Have you been wondering how you’re supposed to show up at this critical stage of your life?
Aligning your essence with your mission may be a good place to start because your passions and purpose in life are inextricably tethered to how you view yourself.
Perhaps you began by stating your name and occupation. Or maybe you listed the various hats you’ve worn over the years.
During a challenging season in my life, a spiritual counselor asked me this question, and it really caused me to think. Immediately, I pondered the roles I had played, my responsibilities and societal expectations: loving daughter, dedicated teacher, genuine friend, compassionate caregiver, environmental steward, and a host of other functions I had been immersed in at the time.
The counselor listened, smiled and said, “Okay, let me be more specific – who are you at your core and why are you here?” That profound two-part question stuck with me and required more thoughtful exploration. After our discussion, I went home and meditated on my essence.
I had not really thought about who I was on a deeper, spiritual level. Then it occurred to me that, above everything else, I am a spiritual being – a unique expression of Spirit, incarnated to honor It and to do Its will – and that I am here to live, learn, love, grow and be a blessing to others. Knowing who I am as a spiritual being provides the confidence I need to succeed.
Today, I’m intentional about the words I place after “I am.” My elevated self-assessment motivates me to continually contemplate how I’m supposed to engage in the world. I’ve been teaching most of my life: The neighborhood kids when I was in grade school. Students and adults during my 32-year tenure in the public schools. And currently, speaking to and coaching mature women on how to overcome limiting beliefs so they can flourish in their second half.
However, while teaching is my forte, I know I’m more than a teacher. Being aware of who I am at my core keeps me open at the top. And this awareness helps me feel prosperous in any role I choose. In other words, I’m not tied to teaching in the traditional sense – I remain receptive to growing with my next divine appointment.
I’m constantly being guided to use my natural abilities in a variety of ways to lift others. Currently, my experiences have provided a new opportunity to blend my love for teaching and my passion for wellness to position myself as a change agent – transforming the world’s view of aging so it’s positive, not negative. My mission gives my life purposeful direction and fulfillment.
I’d like to encourage you to consider your truth and be able to articulate it with confidence. If you’ve been thinking about the role you’re supposed to play in the second half of your life, taking time to go deep may provide some clarity on defining your calling.
Turning within requires you to get to know yourself intimately. This is how you connect to your inner wisdom and develop a personal relationship with your Creator. This practice builds a solid foundation and helps you move through life, aware and alert, determining what is right for you.
You may recall in my previous posts that I emphasize the power of words. Focus on your words. Words can become things. You create that which you think of and say. So, who do you say you are? What are you telling yourself right now?

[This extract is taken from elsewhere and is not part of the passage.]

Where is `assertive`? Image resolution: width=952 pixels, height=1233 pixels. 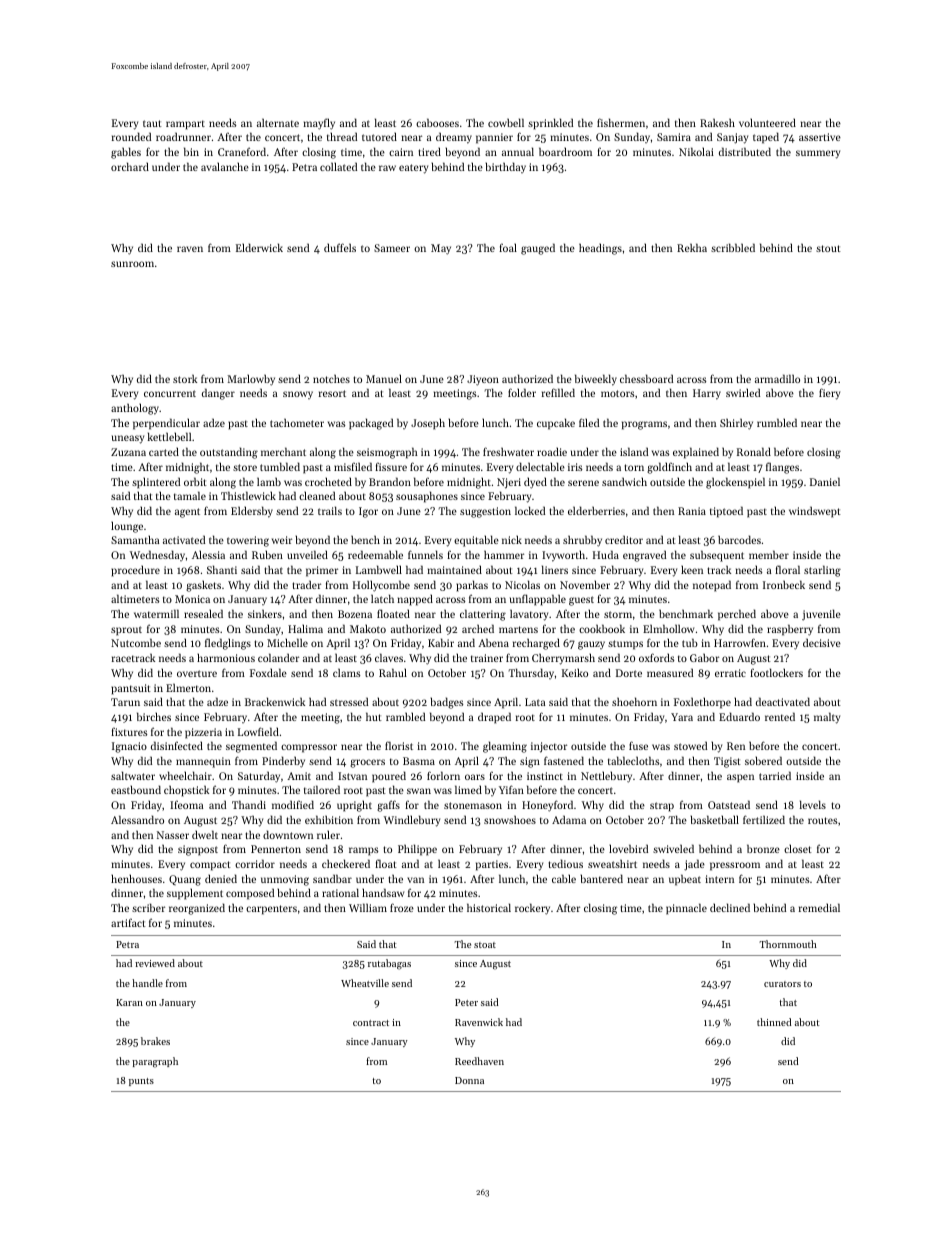 assertive is located at coordinates (820, 137).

“You are human in expression, but divine in creation and limitless in potentiality.” —Eric Butterworth
If you initially answered my first question with a collection of occupations and roles in society like I did, no problem. That’s a great place to begin. But can you express who you are without including your previous occupations or current roles?
You are a creative being with infinite potential. You are more than a renowned sculptor, a New York Times best-selling author, a successful travel agent, or a creative website builder. You are not limited by your job title.
Wrap your heart and soul around your true nature first and then infuse your passions and purpose into that. Instead of answering, “I am a sales executive for a prominent software company,” acknowledge your divine qualities first. Yes, you are good at what you do (or what you did), but the nameplate displayed on your desk does not solely define you. You are not recreating your identity; you are affirming your true individuality.
At my core I am a beloved expression of Spirit – everything else is an extension of that truth. Frame your spiritual declaration so it illuminates power and possibility.
Sometimes we can be led off course by societal expectations, others’ view of who we should be and our own inner critic. If you’re still trying to find the correct words, consider what you’d like your legacy to be. What key phrases do you want displayed on your epitaph, or what inspiring account do you imagine others will share at your homegoing celebration? You get to create in advance what that looks and feels like, by living your life authentically.
In his book, Practical Application of Science of Mind, new thought leader, Ernest Holmes, wrote, “Every demonstration is made at the exact level of the expectancy, the expectancy embodied in thought.” Using your “I am” as your daily affirmation to keep you centered in your reality may help you fulfill your higher calling with steadfast conviction.
Who have you grown up to be? What critical questions can you ask yourself, in order to align your purpose with your truth? How can your spiritual practices support your mission in life?